1

The task:

I am working with 4 TB of data/files, stored on an external usb disk: images, html, videos, executables and so on.

I want to index all those files in a sqlite3 database with the following schema:

path TEXT, mimetype TEXT, filetype TEXT, size INT

So far:

I os.walk recursively through the mounted directory, execute the linux file command with python's subprocess and get the size with os.path.getsize(). Finally the results are written into the database, stored on my computer - the usb is mounted with -o ro, of course. No threading, by the way

You can see the full code here http://hub.darcs.net/ampoffcom/smtid/browse/smtid.py

The problem:

The code is really slow. I realized that the deeper the direcory structure, the slower the code.
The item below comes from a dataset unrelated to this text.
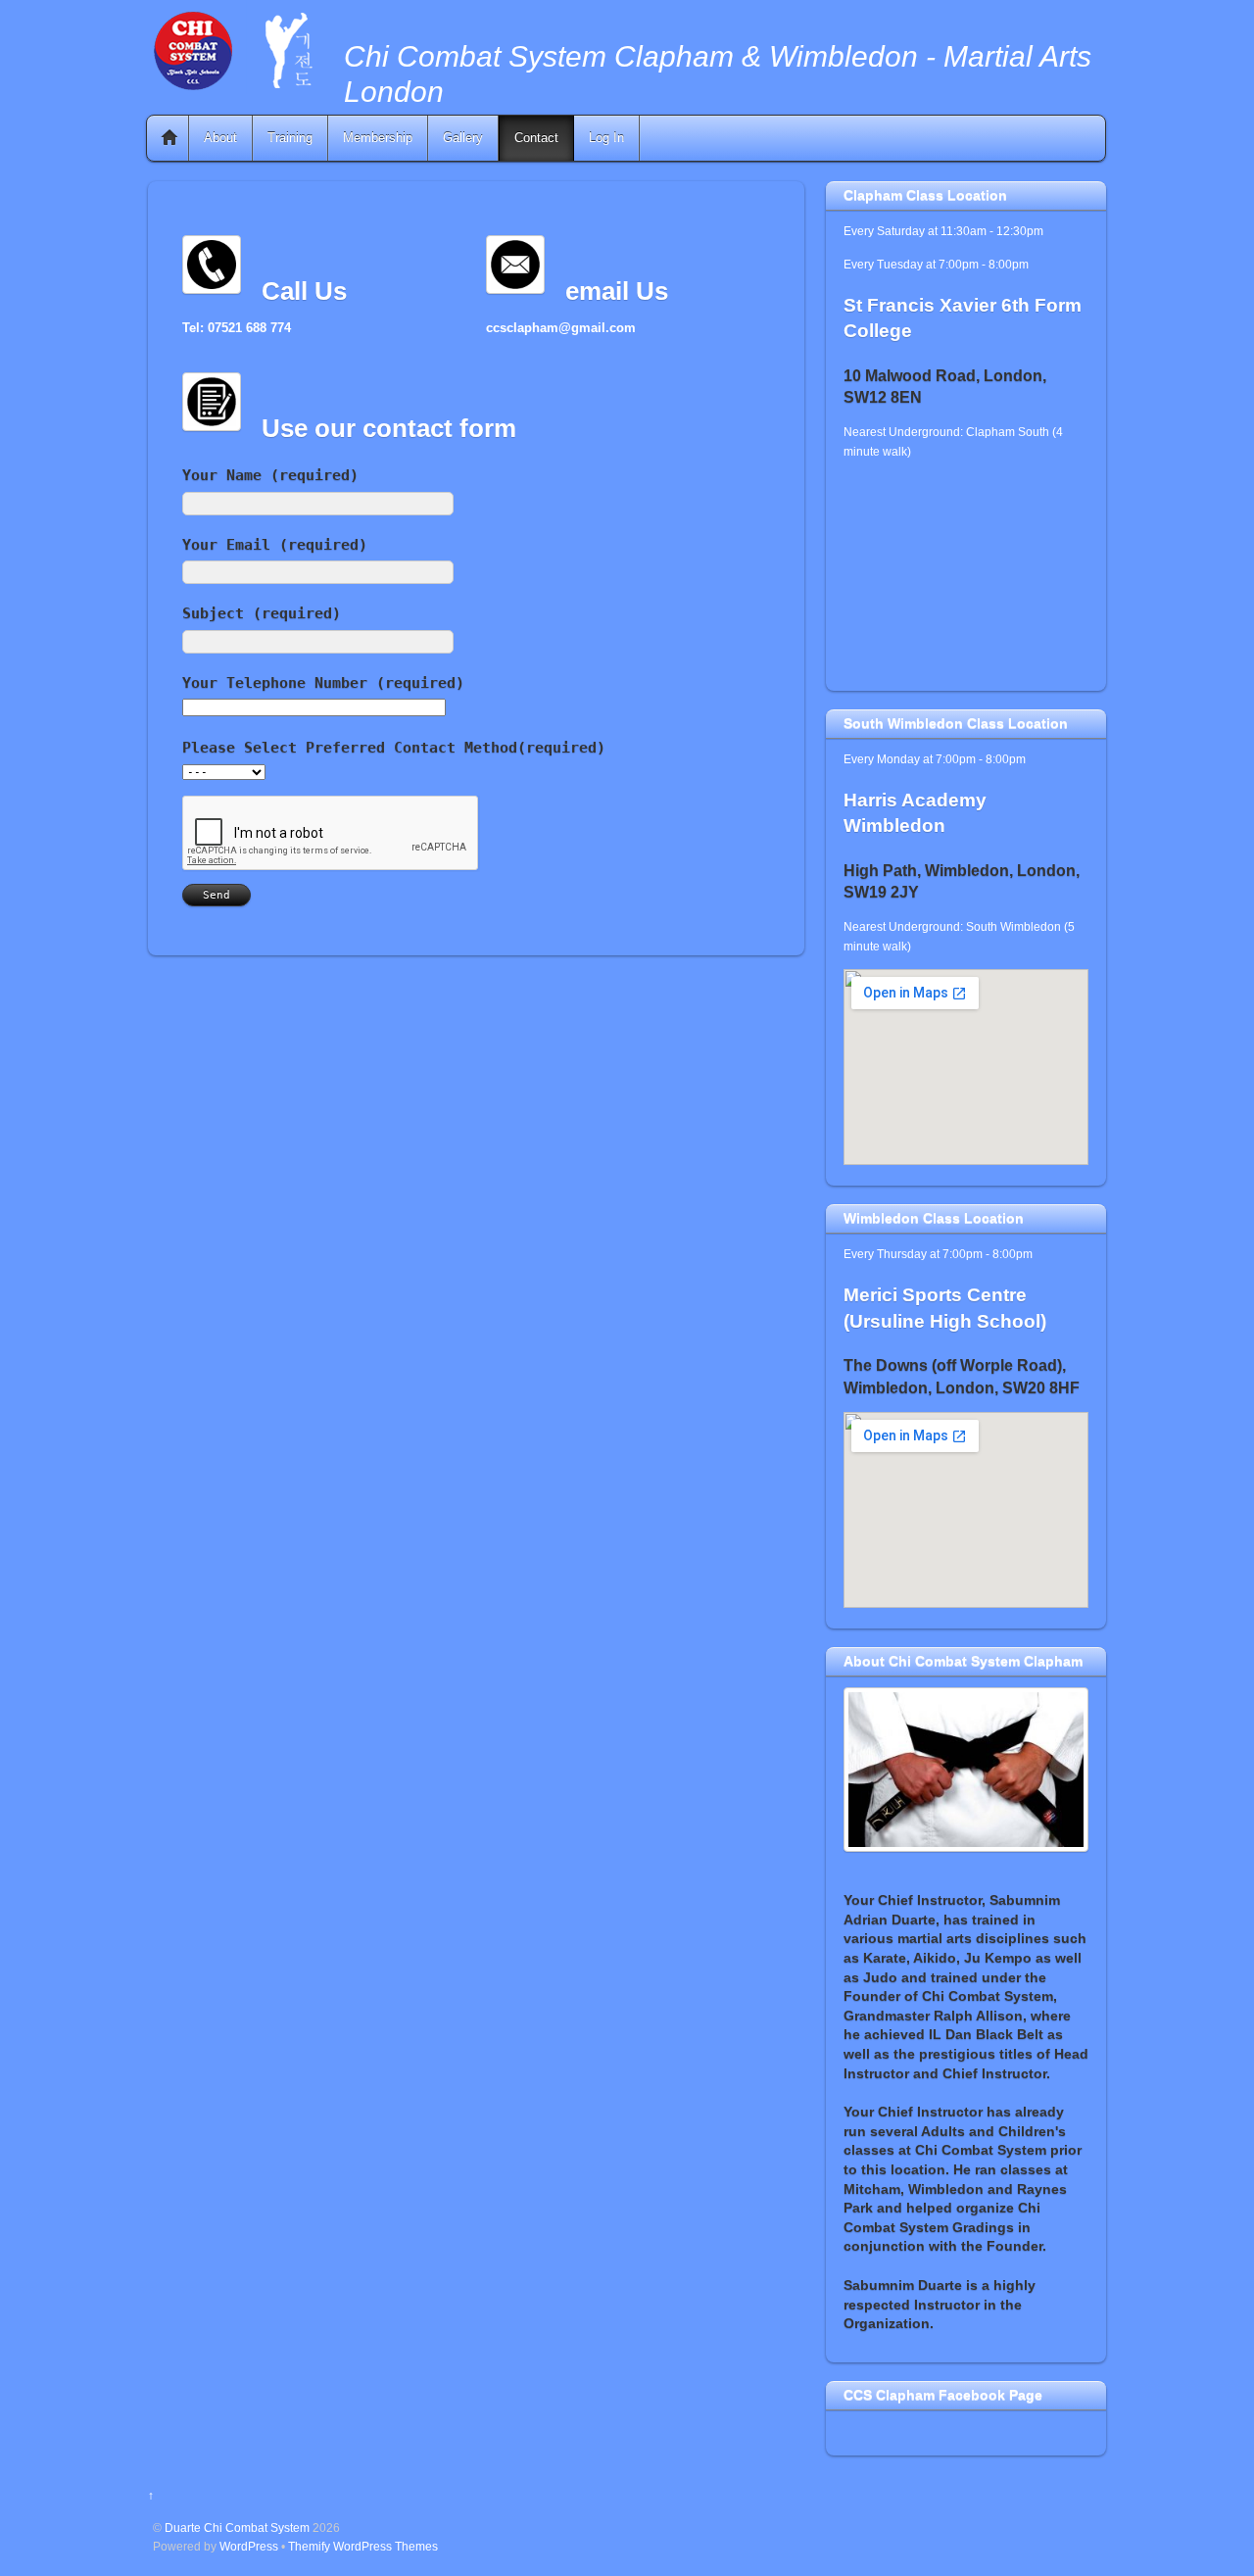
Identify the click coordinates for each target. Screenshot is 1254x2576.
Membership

I suppose, os.walk might be a problem.

The questions:

  1. Is there a faster alternative to os.walk?
  2. Would threading fasten things up?
Steffen
  • 733
  • 2
  • 10
  • 24
  • 5
    make sure your doing bulk commits and not using auto commit. – monkut May 07 '15 at 06:03
  • 2
    If `os.walk` is your bottleneck, the forthcoming Python 3.5 has [`os.scandir`](https://www.python.org/dev/peps/pep-0471/) which is basically an optimized `os.walk`. – Steven Rumbalski May 07 '15 at 06:05
  • 2
    I doubt threading would help much here since this sounds like your code is primarily I/O bound. – Lukas Graf May 07 '15 at 06:10
  • You may want to consider using a Python library like `filemagic` instead of spawning a subprocess for each file. – abarnert May 07 '15 at 06:12
  • 2
    If you really really want to know for sure, then you should benchmark it and find out where the time is going. If I were to simply speculate, I'd guess that spawning new processes is no small overhead, and look at [guessing the file type using a libmagic binding for Python](http://stackoverflow.com/a/1974737/391161). – merlin2011 May 07 '15 at 06:12
  • 1
    Analyzing 4TB of data will simply not be fast. Run the program and leave for the night/weekend. – TigerhawkT3 May 07 '15 at 06:13
  • 2
    Also, I'm pretty sure there are libraries that wrap `fts` on PyPI (I was writing one myself a few years ago, until I found one already done…), which will be significantly faster than `scandir` on most filesystems (which is already faster than `walk`). Or, if you can't find one, you may want to subprocess out to `find`. (Yes, the exact opposite I gave you with `file`… but here, it's one subprocess that does a lot of work, not millions of subprocess that do very little work.) – abarnert May 07 '15 at 06:14
  • @LukasGraf I also used the python modules you suggest, but the file command on Arch is much more verbose: exact pdf and docx versions, image size and resolution, line endings, ... – Steffen May 07 '15 at 06:17
  • You should try to use profiling on the code to see what is so slow. Alternatively you can just let the program walk through the files without identifing the mime type and saving the data. Just to see if `os.walk()` is the problem. I could imaging it is the process spawning or I/O instead. – Klaus D. May 07 '15 at 06:18
  • 1
    fyi: @monkut bulk hint improved the code, 500GB in 10 minutes. – Steffen May 07 '15 at 07:19
  • And how long was it taking before? – TigerhawkT3 May 07 '15 at 07:29
  • 500GB in 10 minutes sounds reasonable. BTW, I took a peek at the code, just want to mention it's probably worth your time to get familiar with `argparse`, it takes care of most of the crap when building command line tools. – monkut May 07 '15 at 09:08
  • @StevenRumbalski `scandir()` is not faster than `os.fwalk` (note: `f`). – jfs May 09 '15 at 15:11
  • 1
    @monkut: for small personal projects (when I can install stuff), [`docopt`](http://docopt.org/) module allows to create a command-line parser from a usage message. – jfs May 09 '15 at 15:16

1 Answers1

6

Is there a faster alternative to os.walk?

Yes. In fact, multiple.

  • scandir (which will be in the stdlib in 3.5) is significantly faster than walk.
  • The C function fts is significantly faster than scandir. I'm pretty sure there are wrappers on PyPI, although I don't know one off-hand to recommend, and it's not that hard to use via ctypes or cffi if you know any C.
  • The find tool uses fts, and you can always subprocess to it if you can't use fts directly.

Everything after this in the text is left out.